Quel est le point de départ de Music Hole?

Je crois que c’est la mort du couple, ou plutôt, le déni de la mort du couple. David s’est rendu compte, et moi aussi, qu’autour de nous, on voit plein de gens en couple depuis des années qui ne se supportent plus, qui sont ensemble plus par habitude que par amour, parce qu’il y a les enfants, la maison, le crédit. Parfois on a peur de faire du mal à l’autre, pour lequel on a encore de l’amitié, à défaut d’amour. Quand ce n’est pas de la haine. Alors on reste ensemble…

Qui est Francis, le héros du film?

C’est un homme bon, un homme perdu dans l’amour qu’il a pour sa femme. Sa femme, elle, espérait trouver avec Francis plus de confort, plus de sécurité. Elle l’a rencontré très jeune, elle est tombée amoureuse en partie de sa maturité à l’époque, mais 10 ans plus tard, lui a fait du sur place, alors qu’elle a évolué.

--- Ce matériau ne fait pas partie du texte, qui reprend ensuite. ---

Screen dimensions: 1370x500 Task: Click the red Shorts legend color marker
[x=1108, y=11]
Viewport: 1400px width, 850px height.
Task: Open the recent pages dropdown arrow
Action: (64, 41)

C’est l’histoire d’un mec complètement amoureux de sa femme, qui fait tout pour la récupérer et ne peut pas accepter qu’elle le quitte. Des situations qu’on rencontre dans la vraie vie, et qui finissent parfois dans les pages faits divers des journaux.

C’est assez universel pour parler au plus grand monde.

Au plus grand monde, mais sur un ton particulier?

Oui, nous voulions amener le drame par la comédie, trouver de l’humour dans le malheur. Trouver le drôle dans l’absurde et la misère. C’est une comédie, mais sérieusement noire.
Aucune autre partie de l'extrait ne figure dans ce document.